You’ll be disappointed in me. I am. I wasn’t able to finish the outline by this morning—my super-ambitious self-imposed deadline that I told the editors I’d meet because I always think I am capable of finishing things before I can… it left me in a ditch. It wasn’t even a matter of the “done” versus “good” debate—there were huge glaring holes of white space and patchy gnarled paragraphs of senseless nothingness. I couldn’t turn it in as is. I’m still working on it, as we speak, in another window. I’m really not sure why it’s giving me so much trouble. It’s funny—it deflates in the middle, just like always. I am plagued by middles! I’ll get through this one this week. I have to. I’m on assignment, so I can’t just shove this one in a box in the closet and pretend I don’t know it’s there.
I keep dreaming about my adult novel, the one I’ve decided to send out to indie publishers but wanted to make a few character tweaks to before doing so. In the daytime I don’t have even a moment to think about that novel—with all these freelance writing assignments I said yes to, I’ve booked myself solid for two months.

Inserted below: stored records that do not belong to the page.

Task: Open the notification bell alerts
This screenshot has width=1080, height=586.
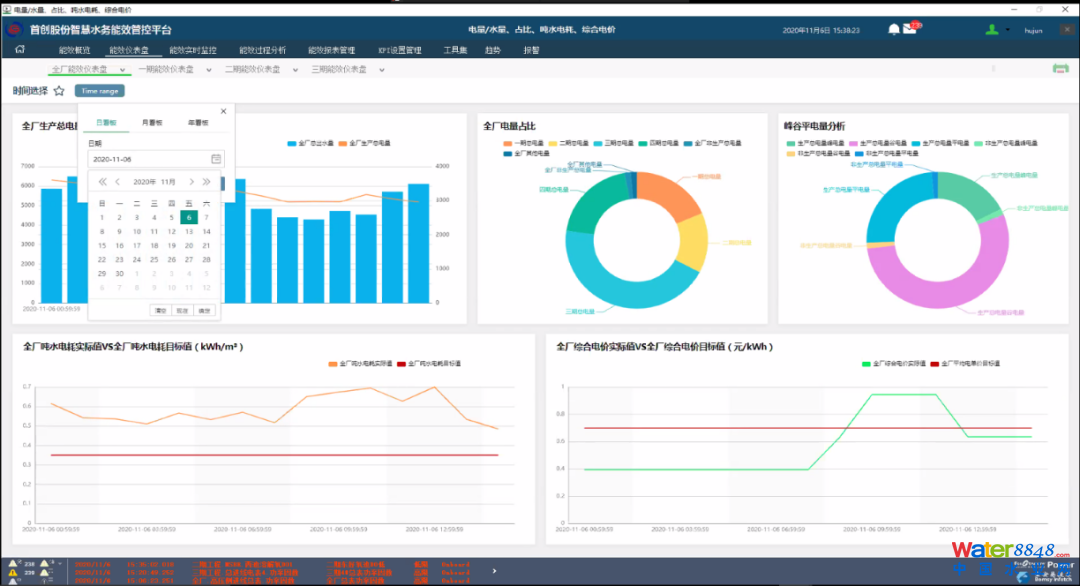Action: (893, 30)
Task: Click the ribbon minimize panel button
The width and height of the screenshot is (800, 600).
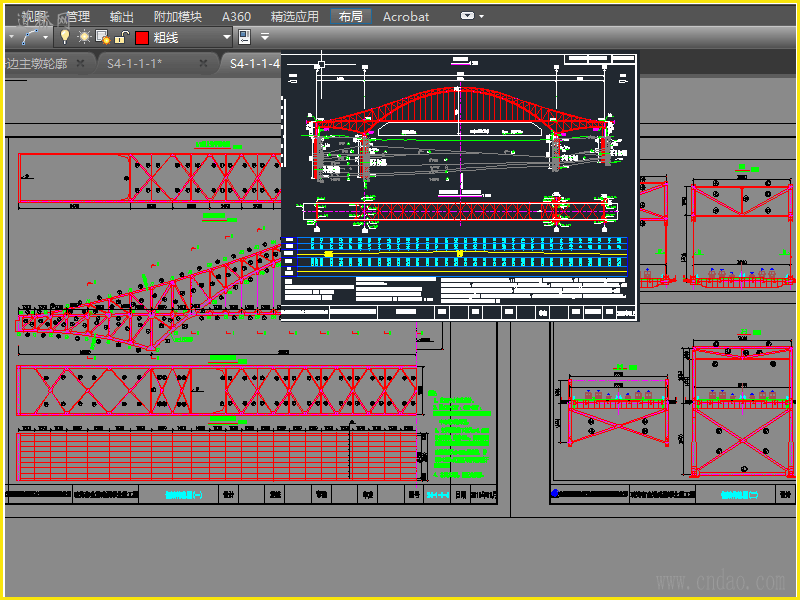Action: click(467, 16)
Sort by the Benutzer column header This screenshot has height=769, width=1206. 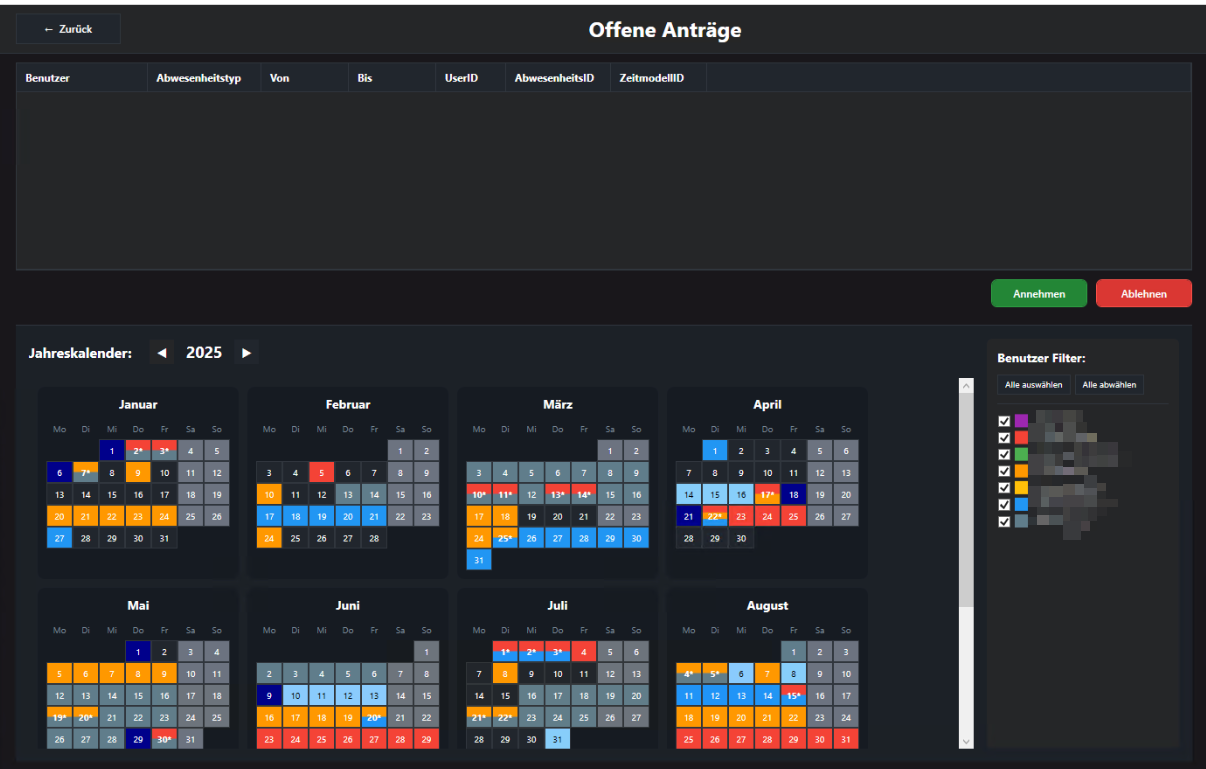48,78
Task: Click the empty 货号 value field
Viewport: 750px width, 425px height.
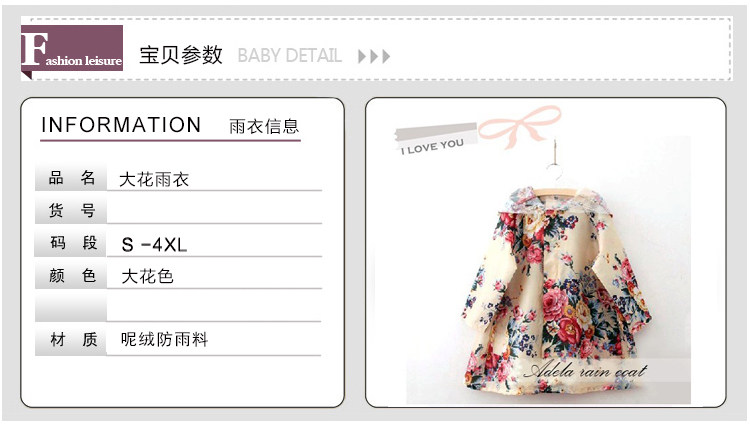Action: [214, 210]
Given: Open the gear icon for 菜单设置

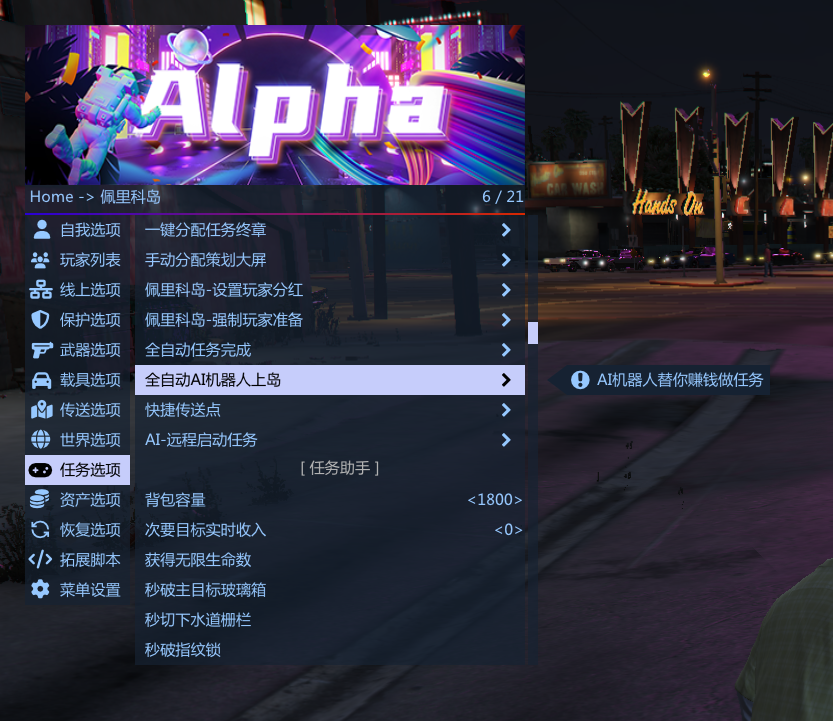Looking at the screenshot, I should click(x=41, y=590).
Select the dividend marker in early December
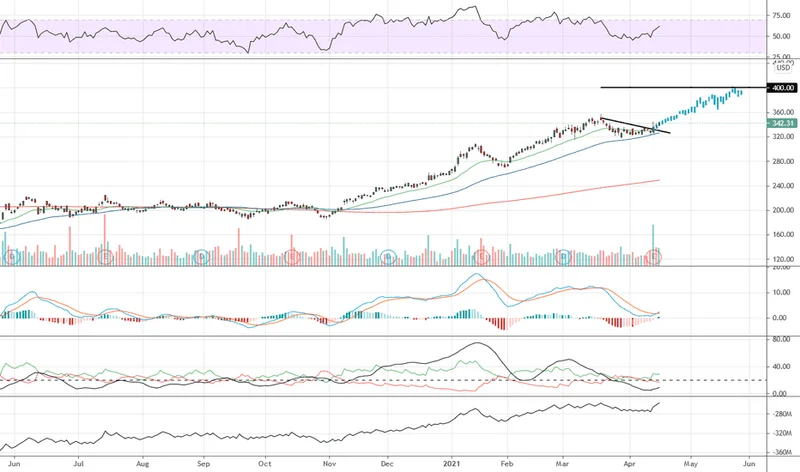Viewport: 800px width, 472px height. tap(388, 257)
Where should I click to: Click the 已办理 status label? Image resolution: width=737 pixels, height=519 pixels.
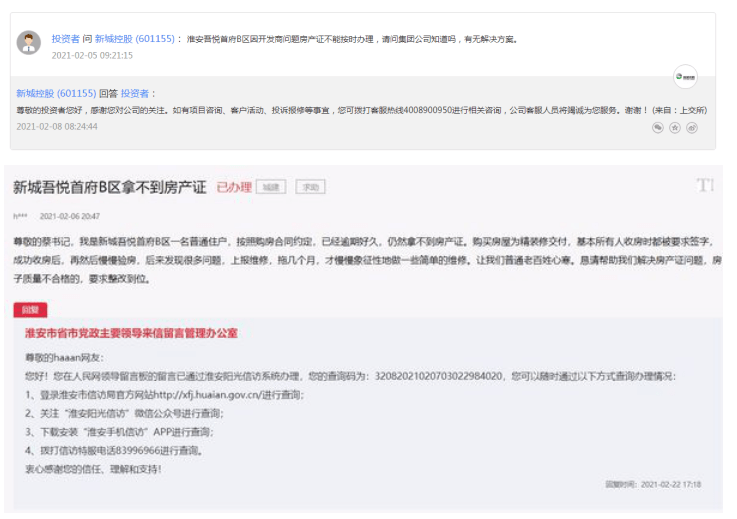tap(233, 187)
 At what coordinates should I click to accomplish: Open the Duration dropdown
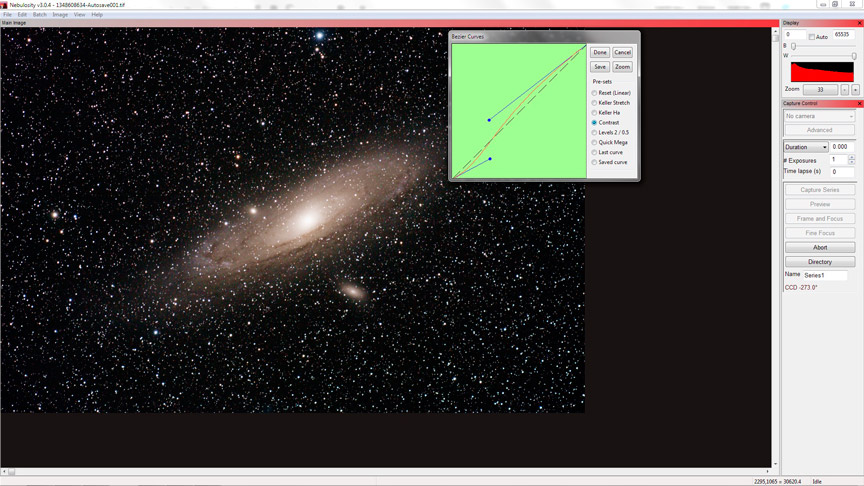coord(806,147)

But at night, under cover of sleep, the novel peeks its little head out. Last night I dreamed that I was talking about the end of the novel to a group of three redheaded girls. I knew two of them from work and the third, I’ve never seen her before. They asked is the end sad or happy? I said I truly believe that it’s happy, and hopeful, at the end. Maybe I’m the only one who sees the hopefulness, I said. E found it sad—and I turned to him (E was suddenly beside me) and he started saying all these wonderful things about the book (even in my waking life E is very supportive) and the three redheaded girls said they wanted to read it and E said they would soon, because it was going to be published. E seemed to know something I didn’t. Then I was pulled out of the conversation, suddenly aware that it was in the room with us, the novel. It was like a person, like when you’re talking about someone behind their back and you feel so sure they’re hovering just out of sight, listening in.